Comparing Ribodetector and bbduk for rRNA detection

In search of quick rRNA filtering.

Author

Will Bradshaw

Published

October 16, 2023

See also:

A useful step in processing wastewater MGS data is the removal of (primarily bacterial) ribosomal RNA sequences. These often make up a substantial fraction of all reads in the dataset, and their removal can both speed up downstream processing and potentially improve certain downstream metrics (e.g. library complexity). Our current pipeline counts and lists rRNA reads using Ribodetector, a deep-learning-based tool that is sensitive and specific, but slow. This slowness makes it annoying to work Ribodetector into our broader pipeline – for example, the time taken to classify reads with Ribodetector is much more than the time saved on downstream steps by excluding rRNA reads from our pipeline.
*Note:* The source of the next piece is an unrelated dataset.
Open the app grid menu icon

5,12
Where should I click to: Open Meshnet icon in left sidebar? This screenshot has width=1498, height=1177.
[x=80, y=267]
I wanted to see if there were alternative rRNA detection methods that gave good-enough results while being fast enough to include in the preprocessing phase of the pipeline. To that end, I investigated bbduk, a k-mer based contamination-detection approach suggested in this biostars thread1.
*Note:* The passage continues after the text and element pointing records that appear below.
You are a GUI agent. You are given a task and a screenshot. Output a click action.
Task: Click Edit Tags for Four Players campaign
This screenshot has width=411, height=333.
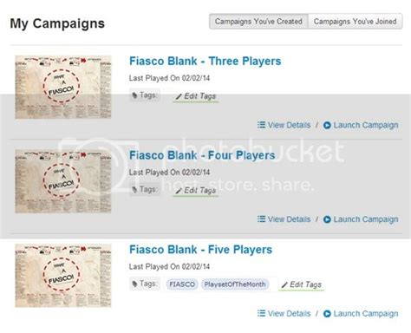tap(196, 191)
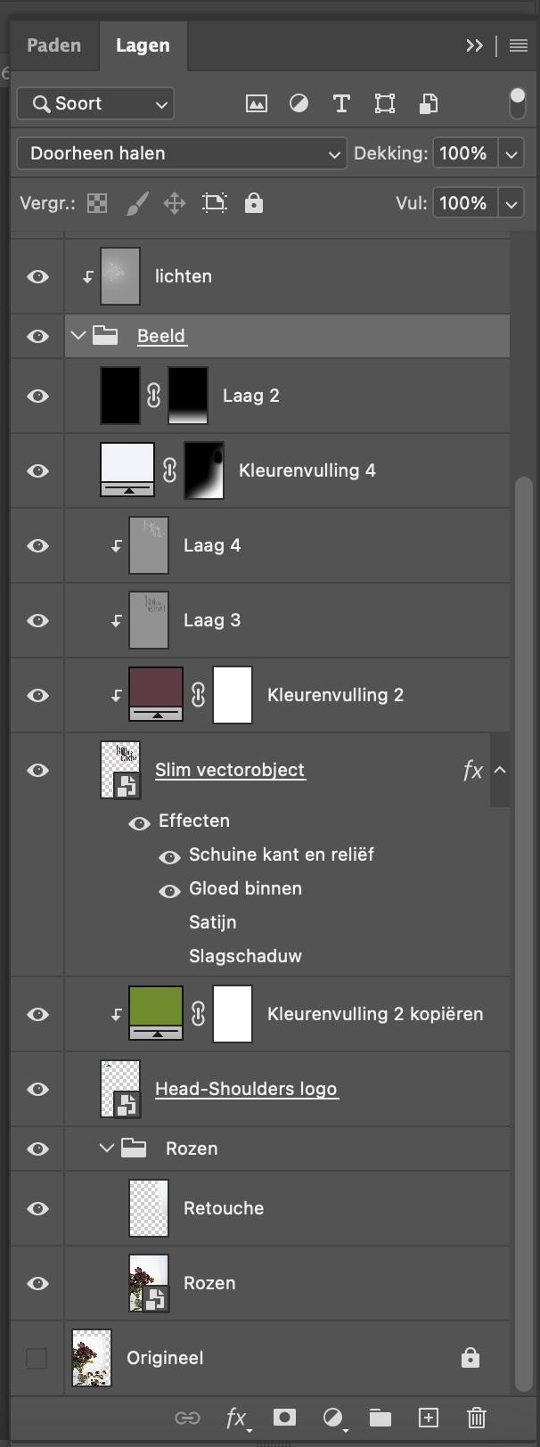This screenshot has width=540, height=1447.
Task: Click the Dekking opacity value field
Action: [462, 153]
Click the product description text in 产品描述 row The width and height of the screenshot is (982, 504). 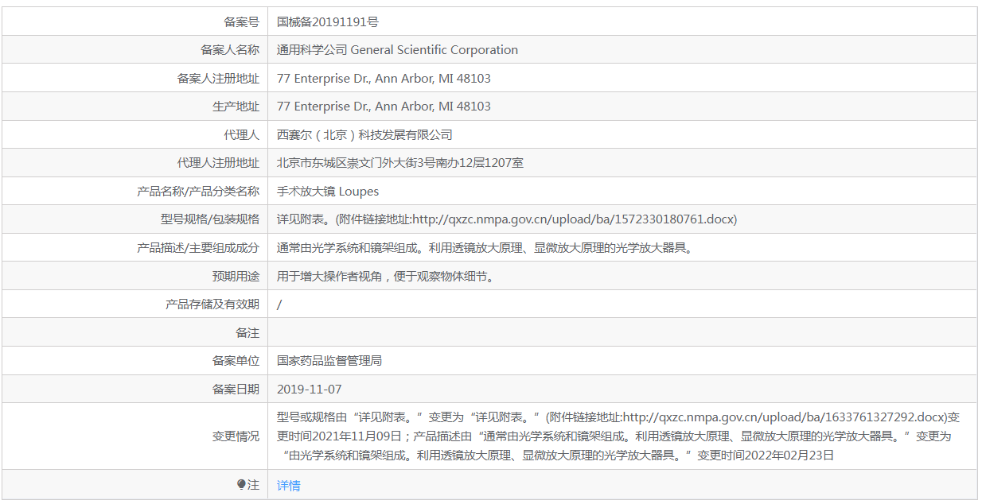[x=485, y=247]
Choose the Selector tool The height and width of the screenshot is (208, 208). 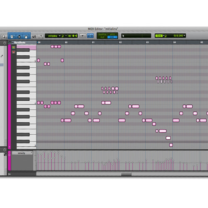point(19,37)
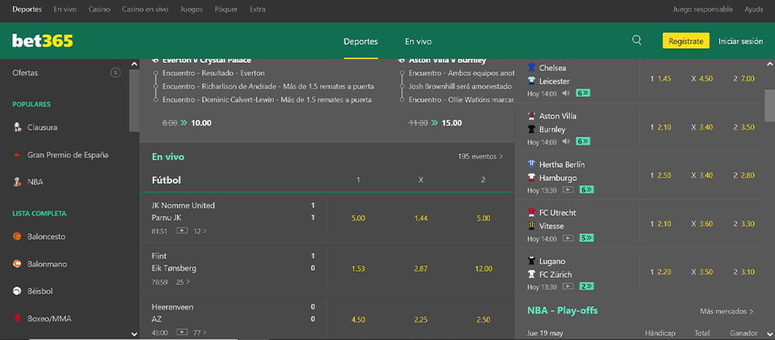Switch to En vivo tab in green header

coord(418,41)
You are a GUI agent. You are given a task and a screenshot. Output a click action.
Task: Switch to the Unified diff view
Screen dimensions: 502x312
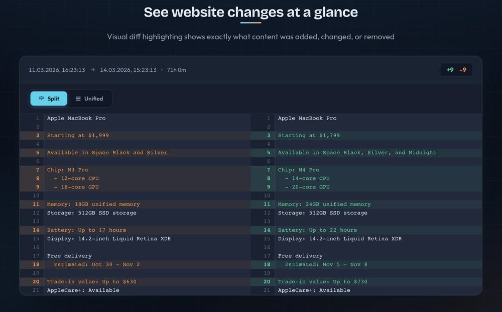pyautogui.click(x=89, y=98)
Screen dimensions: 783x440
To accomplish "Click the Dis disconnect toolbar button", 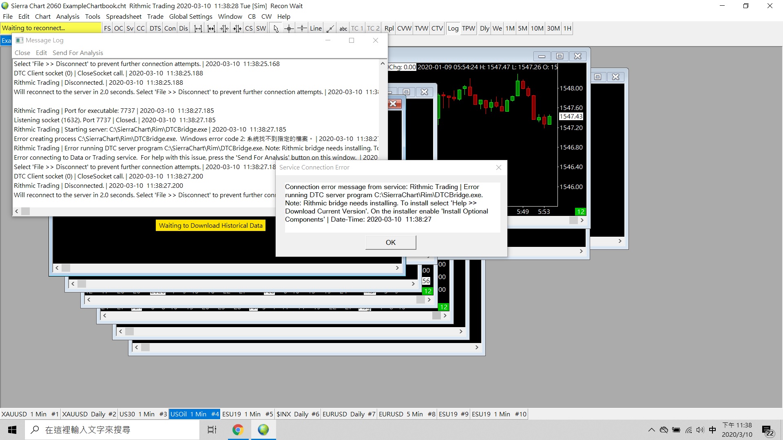I will 184,29.
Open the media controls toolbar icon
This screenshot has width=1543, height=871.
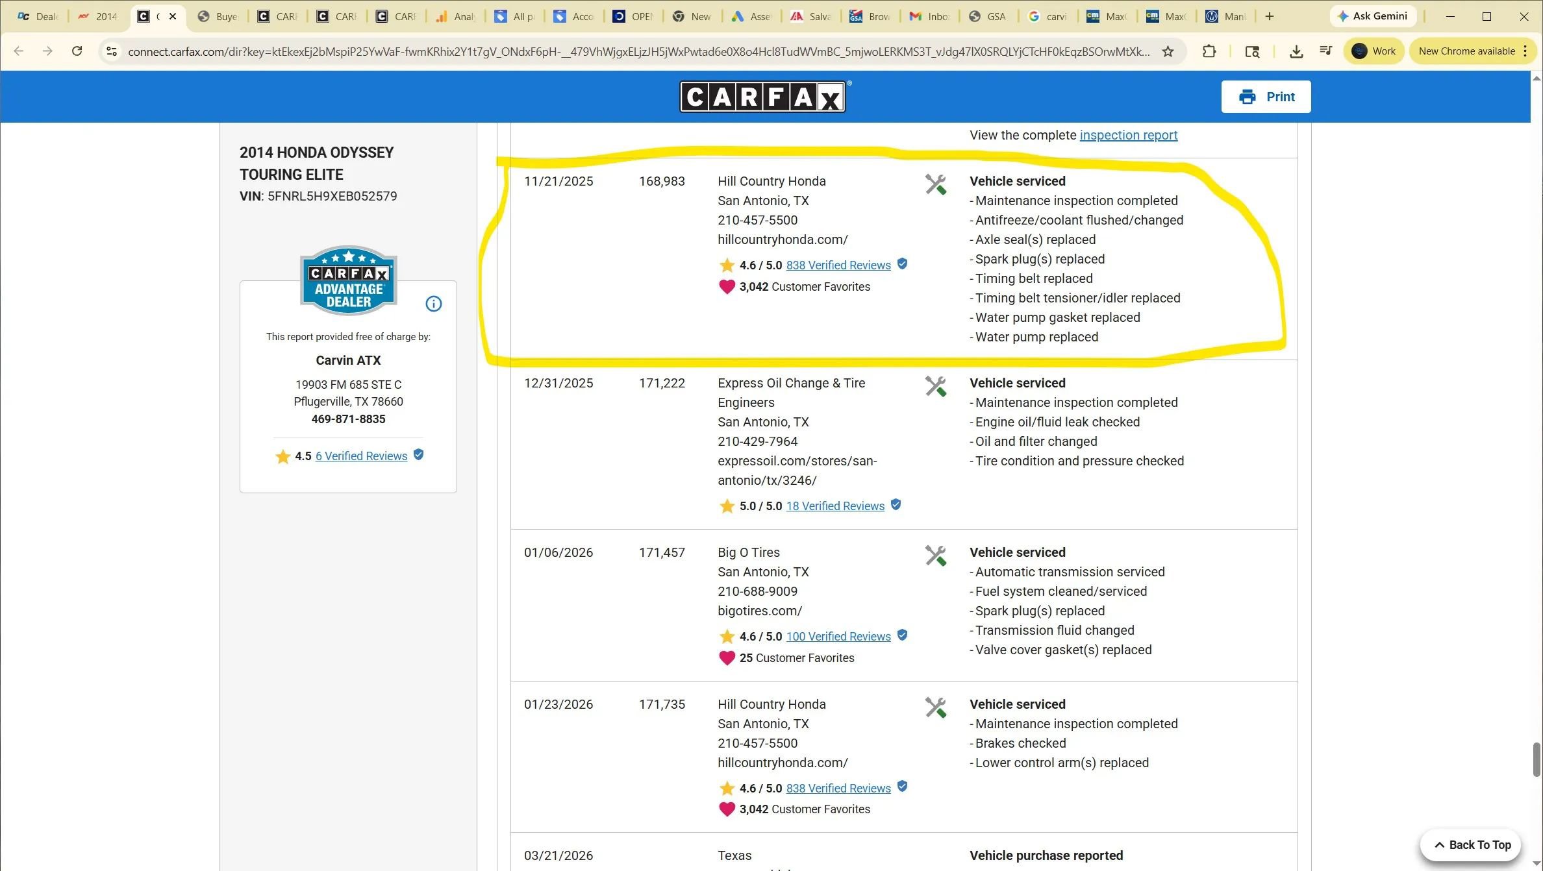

To compare these tools, I applied bbduk and Ribodetector to three samples from pre-existing wastewater metagenomics datasets. Two of these, from Johnson and Crits-Christoph, were the same as in my last methods comparison post. I initially also used the same sample from the third dataset, Rothman et al. (2021), but switched to a different sample when I realised the first had undergone panel enrichment for respiratory viruses and so wasn’t truly untargeted.

Study Bioproject Sample
Rothman et al. (2021) PRJNA729801 SRR14530880
Crits-Cristoph et al. (2021) PRJNA661613 SRR23998357
Johnson (2023) N/A COMO4

For each sample, I ran rRNA removal on the FASTQ files that had been preprocessed with FASTP (without deduplication. For SortMeRNA and bbduk, I used reference files (1,2) downloaded from the SILVA database.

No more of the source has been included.